Pienso en tantos niños, en el sufrimiento de muchas madres, en los ancianos,
los desplazados y refugiados, en la violencia de todo tipo. Es particularmente
preocupante que, sobre todo a causa de un grupo extremista y fundamentalista,
enteras comunidades, especialmente – aunque no sólo – cristianas y yazidíes,
hayan sufrido y sigan sufriendo violencia inhumana a causa de su identidad
étnica y religiosa. Se los ha sacado a la fuerza de sus hogares, tuvieron que
abandonar todo para salvar sus vidas y no renegar de la fe. La violencia ha
llegado también a edificios sagrados, monumentos, símbolos religiosos y al
patrimonio cultural, como queriendo borrar toda huella, toda memoria del otro.
Como dirigentes religiosos,
tenemos la obligación de denunciar todas las violaciones de la dignidad y de
los derechos humanos. La vida humana, don de Dios Creador, tiene un carácter
sagrado. Por tanto, la violencia que busca una justificación religiosa merece
la más enérgica condena, porque el Todopoderoso es Dios de la vida y de la paz.
El mundo espera de todos aquellos que dicen adorarlo, que sean hombres y
mujeres de paz, capaces de vivir como hermanos y hermanas, no obstante la
diversidad étnica, religiosa, cultural o ideológica.
A la denuncia debe seguir el
trabajo común para encontrar soluciones adecuadas. Esto requiere la
colaboración de todas las partes: gobiernos, dirigentes políticos y religiosos,
representantes de la sociedad civil y todos los hombres y mujeres de buena
voluntad. En particular, los responsables de las comunidades religiosas pueden
ofrecer la valiosa contribución de los valores que hay en sus respectivas
tradiciones. Nosotros, los musulmanes y los cristianos, somos depositarios de
inestimables riquezas espirituales, entre las cuales reconocemos elementos de
coincidencia, aunque vividos según las propias tradiciones: la adoración de
Dios misericordioso, la referencia al patriarca Abraham, la oración, la
limosna, el ayuno... elementos que, vividos de modo sincero, pueden transformar
la vida y dar una base segura a la dignidad y la fraternidad de los hombres.

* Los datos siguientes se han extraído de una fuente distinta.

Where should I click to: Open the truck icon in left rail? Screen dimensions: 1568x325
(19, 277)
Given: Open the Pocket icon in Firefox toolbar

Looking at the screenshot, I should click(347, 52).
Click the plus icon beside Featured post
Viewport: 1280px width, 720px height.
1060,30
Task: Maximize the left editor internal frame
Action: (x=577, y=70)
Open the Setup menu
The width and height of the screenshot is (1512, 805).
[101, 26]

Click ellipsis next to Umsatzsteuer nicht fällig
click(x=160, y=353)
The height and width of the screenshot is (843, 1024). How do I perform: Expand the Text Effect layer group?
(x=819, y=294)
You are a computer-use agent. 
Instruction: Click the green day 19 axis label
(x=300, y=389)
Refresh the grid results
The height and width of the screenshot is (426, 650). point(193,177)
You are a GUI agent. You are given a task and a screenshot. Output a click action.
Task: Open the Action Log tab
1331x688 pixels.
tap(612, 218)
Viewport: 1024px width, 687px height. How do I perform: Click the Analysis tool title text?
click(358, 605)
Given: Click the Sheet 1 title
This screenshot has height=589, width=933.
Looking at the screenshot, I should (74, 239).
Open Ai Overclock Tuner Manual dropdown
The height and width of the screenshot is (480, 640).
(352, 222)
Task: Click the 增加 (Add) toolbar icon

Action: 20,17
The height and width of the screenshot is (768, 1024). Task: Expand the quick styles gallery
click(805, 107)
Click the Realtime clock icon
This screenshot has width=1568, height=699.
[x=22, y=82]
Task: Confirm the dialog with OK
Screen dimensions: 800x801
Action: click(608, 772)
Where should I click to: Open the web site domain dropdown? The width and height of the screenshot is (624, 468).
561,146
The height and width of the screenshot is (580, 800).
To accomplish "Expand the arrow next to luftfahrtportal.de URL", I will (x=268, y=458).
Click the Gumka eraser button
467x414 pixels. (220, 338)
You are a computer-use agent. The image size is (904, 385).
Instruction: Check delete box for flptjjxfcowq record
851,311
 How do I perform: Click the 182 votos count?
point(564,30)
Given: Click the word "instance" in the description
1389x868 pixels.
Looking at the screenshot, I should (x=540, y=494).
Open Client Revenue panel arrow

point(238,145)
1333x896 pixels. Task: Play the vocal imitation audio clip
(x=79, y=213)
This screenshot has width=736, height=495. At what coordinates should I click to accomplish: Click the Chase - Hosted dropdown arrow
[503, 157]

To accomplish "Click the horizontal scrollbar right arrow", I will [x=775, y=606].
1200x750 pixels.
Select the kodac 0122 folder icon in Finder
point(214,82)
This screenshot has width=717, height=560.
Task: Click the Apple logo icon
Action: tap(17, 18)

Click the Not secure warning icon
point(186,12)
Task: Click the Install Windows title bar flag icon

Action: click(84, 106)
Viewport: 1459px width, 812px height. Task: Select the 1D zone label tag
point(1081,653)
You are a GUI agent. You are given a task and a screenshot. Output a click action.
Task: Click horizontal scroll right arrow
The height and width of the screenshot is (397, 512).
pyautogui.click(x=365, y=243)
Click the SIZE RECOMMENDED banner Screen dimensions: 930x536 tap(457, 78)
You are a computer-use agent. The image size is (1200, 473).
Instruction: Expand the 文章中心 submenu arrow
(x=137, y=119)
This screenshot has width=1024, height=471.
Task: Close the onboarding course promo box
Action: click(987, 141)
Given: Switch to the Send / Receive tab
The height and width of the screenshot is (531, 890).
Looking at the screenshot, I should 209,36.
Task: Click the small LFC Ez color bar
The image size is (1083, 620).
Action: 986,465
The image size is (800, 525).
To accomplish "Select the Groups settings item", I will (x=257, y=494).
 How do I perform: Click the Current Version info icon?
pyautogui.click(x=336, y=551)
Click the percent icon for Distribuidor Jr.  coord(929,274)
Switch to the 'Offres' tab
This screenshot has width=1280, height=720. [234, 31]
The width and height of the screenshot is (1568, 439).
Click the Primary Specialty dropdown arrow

Reconocer y desarrollar esto que nos acomuna espiritualmente – mediante el
diálogo interreligioso – nos ayuda también a promover y defender en la sociedad
los valores morales, la paz y la libertad (cf. Juan Pablo II, A la comunidad
católica de Ankara, 29 noviembre 1979). El común reconocimiento de la
sacralidad de la persona humana sustenta la compasión, la solidaridad y la
ayuda efectiva a los que más sufren. A este propósito, quisiera expresar mi
aprecio por todo lo que el pueblo turco, los musulmanes y los cristianos, están
haciendo en favor de los cientos de miles de personas que huyen de sus países a
causa de los conflictos. Y esto es un ejemplo concreto de cómo trabajar juntos
para servir a los demás, un ejemplo que se ha de alentar y apoyar.
He sabido con satisfacción de
las buenas relaciones y de la colaboración entre la Diyanet y el Consejo
Pontificio para el Diálogo Interreligioso. Espero que continúen y se
consoliden, por el bien de todos, porque toda iniciativa de diálogo auténtico
es signo de esperanza para un mundo tan necesitado de paz, seguridad y
prosperidad.
Señor Presidente, expreso
nuevamente gratitud a usted y a sus colaboradores por este encuentro, que llena
de gozo mi corazón. Agradezco también a todos ustedes su presencia y las
oraciones que tendrán la bondad que ofrecer por mi servicio. Por mi parte, les
aseguro que yo rogaré igualmente por ustedes. Que el Señor nos bendiga.